Source: UNIVERSITY OF CALIFORNIA, DAVIS submitted to
FUNCTIONAL ANNOTATION AND VALIDATION OF REGULATORY ELEMENTS IN THE CHICKEN GENOME
Sponsoring Institution
National Institute of Food and Agriculture
Project Status
ACTIVE
Funding Source
Reporting Frequency
Annual
Accession No.
1021692
Grant No.
2020-67015-31175
Cumulative Award Amt.
$500,000.00
Proposal No.
2019-05590
Multistate No.
(N/A)
Project Start Date
May 1, 2020
Project End Date
Apr 30, 2025
Grant Year
2020
Program Code
[A1201]- Animal Health and Production and Animal Products: Animal Breeding, Genetics, and Genomics
Project Director
Zhou, H.
Recipient Organization
UNIVERSITY OF CALIFORNIA, DAVIS
410 MRAK HALL
DAVIS,CA 95616-8671
Performing Department
Animal Science
Non Technical Summary
The U.S. is one of the world's largest producers and exporters of poultry meat.
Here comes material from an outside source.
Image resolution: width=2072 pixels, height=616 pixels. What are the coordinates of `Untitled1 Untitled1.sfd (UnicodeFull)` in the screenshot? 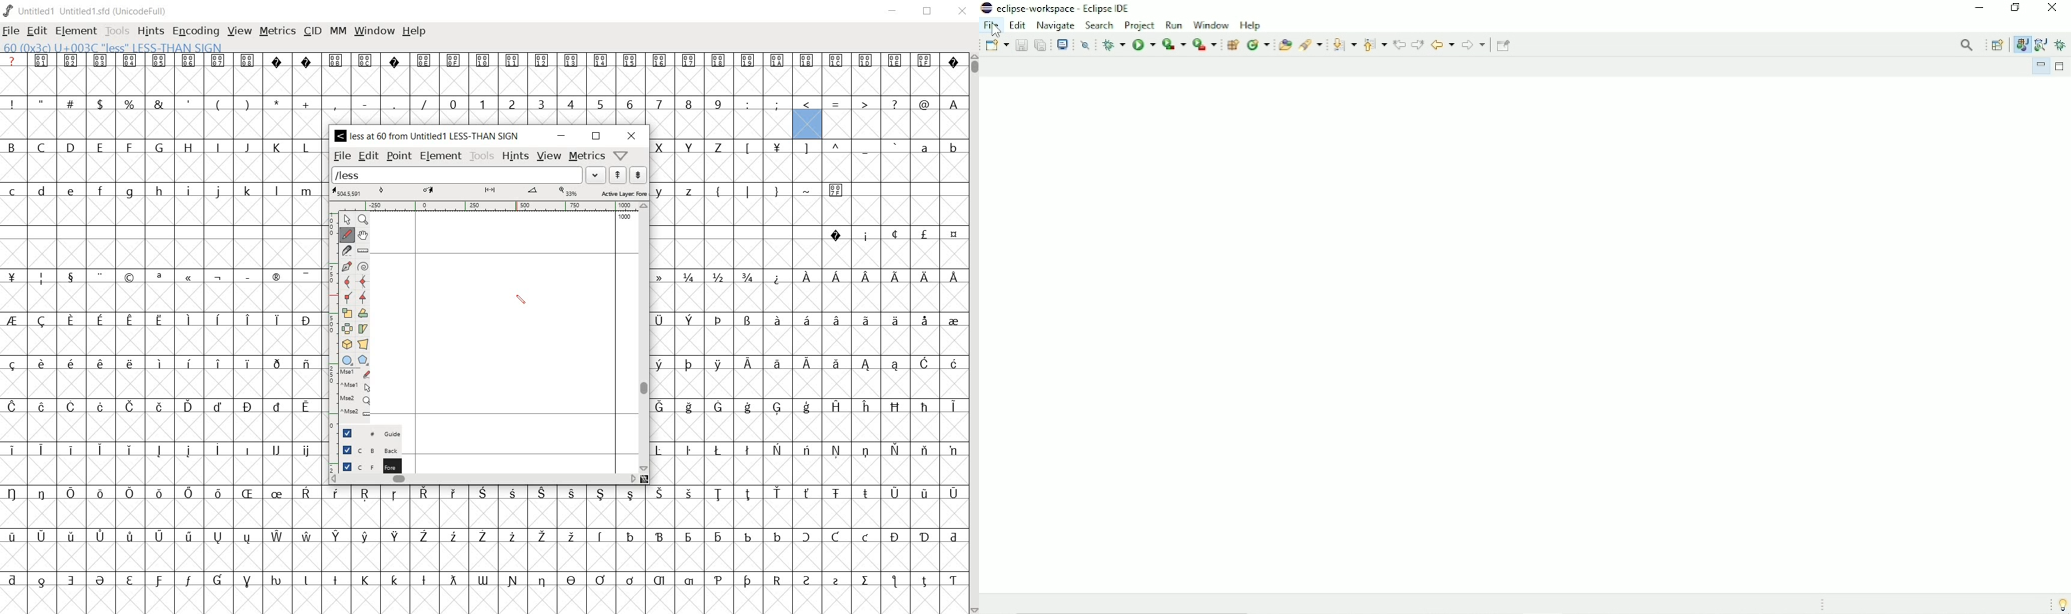 It's located at (88, 11).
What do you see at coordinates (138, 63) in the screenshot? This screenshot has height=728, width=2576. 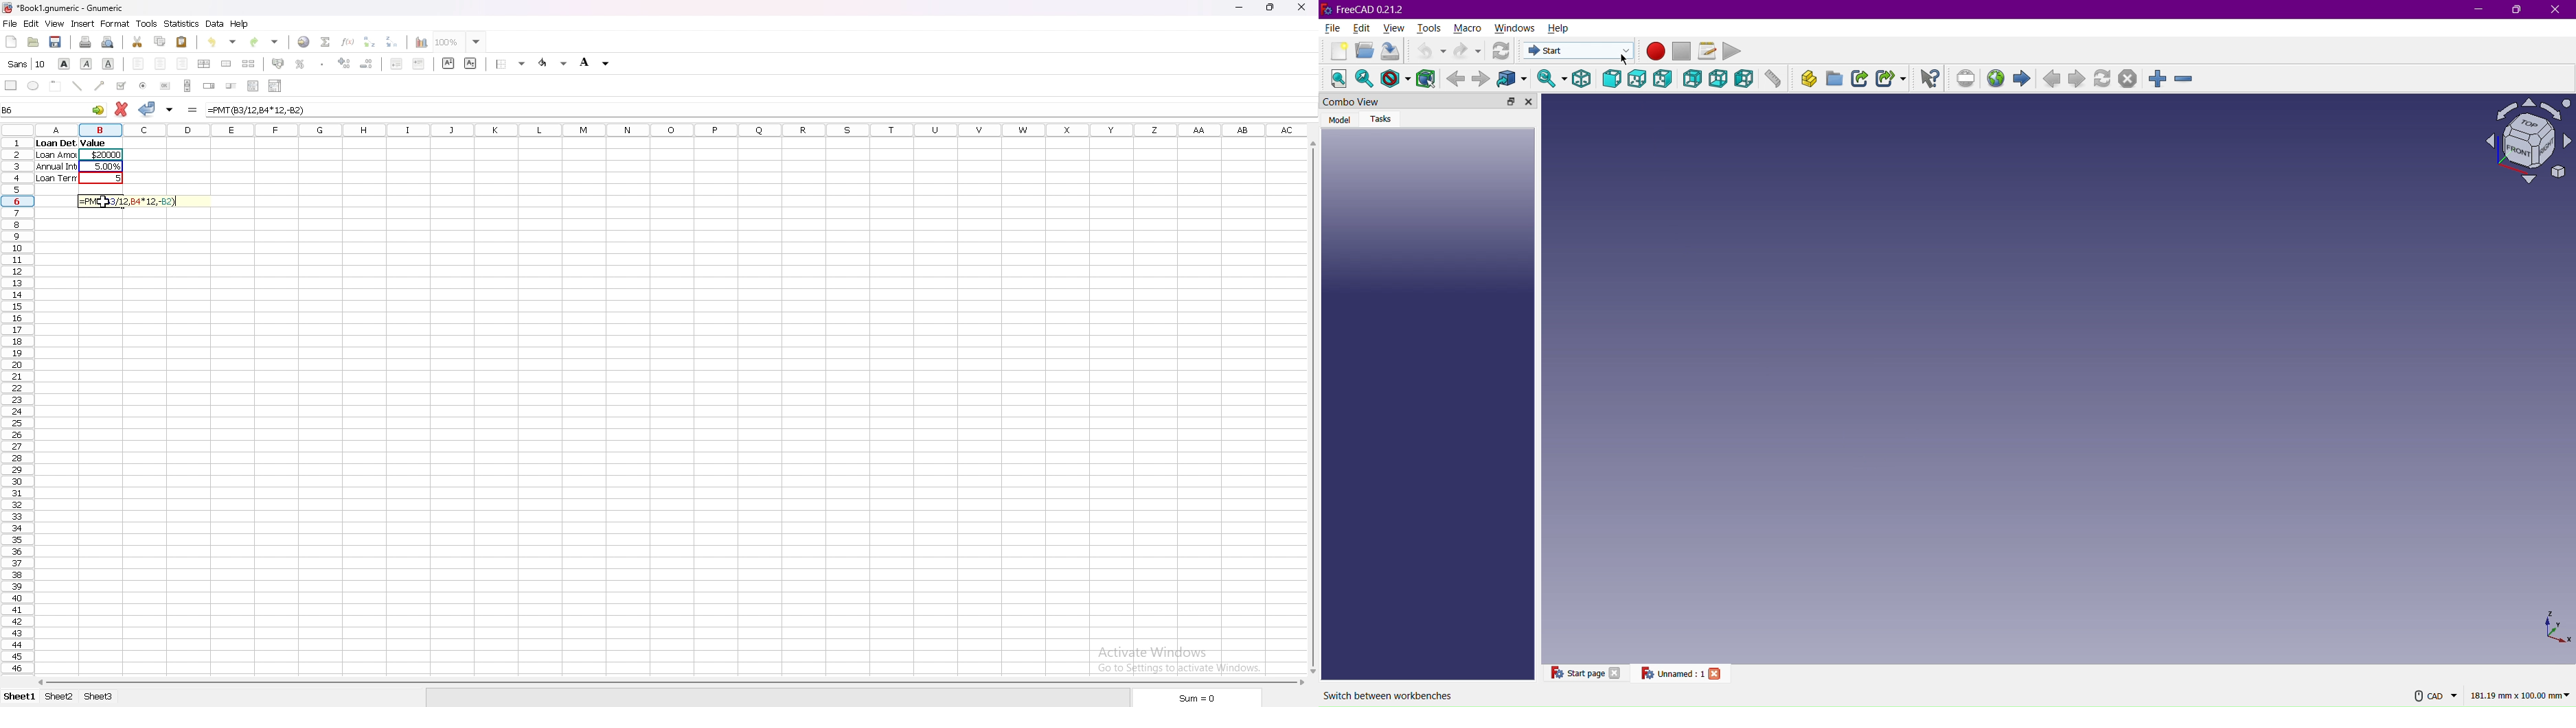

The chicken genome assembly is at the stage where significant improvements in annotation would enable investigators to better utilize genomic information to improve production traits. This project is to efficiently generate a resource of epigenomic data for annotation of functional elements in the chicken genome and enhance our knowledge of regulation of genes associated with economically important traits such as immune function, feed efficiency, egg production, quality, disease resistance. The expected results will provide enhanced biological understanding of key genome elements that are potentially associated with important agronomic traits that will translate into significant improvements for U.S. poultry producers and industry.
Animal Health Component
5%
Research Effort Categories
Basic
70%
Applied
5%
Developmental
25%
Classification

Knowledge Area (KA)Subject of Investigation (SOI)Field of Science (FOS)Percent
3043210108045%
3043220108015%
3043210104030%
3043220104010%
Goals / Objectives
The advent of the FAANG Consortium signified the critical need for annotating the chicken genome. Specifically, regulatory elements have not been functionally characterized, and more importantly, target genes of distal regulatory elements remains largely unknown, which is essential to understand spatio-temporal transcriptional regulation. Building on our current efforts, we propose to extend annotation to other biologically important tissues, and address the critical gaps of validating functional enhancers and assigning them to their target genes. Our specific aims are: (1) Identify and annotate regulatory elements in chicken gut and reproductive tissues by integrating information from RNA-seq, ATAC-seq, and ChIP-seq; (2) Use lentiMPRA in a model cell line to functionally validate a set of enhancers; (3) Employ promoter capture Hi-C to identify target genes of enhancers.
Project Methods
We plan to employ a variety of high-throughput genomic and epigenomic assays including RNA-seq, ATAC-seq, and ChIP-seq for four histone modifications and one insulator element (CTCF), lentiMPRA assay and, promoter capture Hi-C to identify targeted genes of enhancers and validate functions of the tissue-specific enhancers.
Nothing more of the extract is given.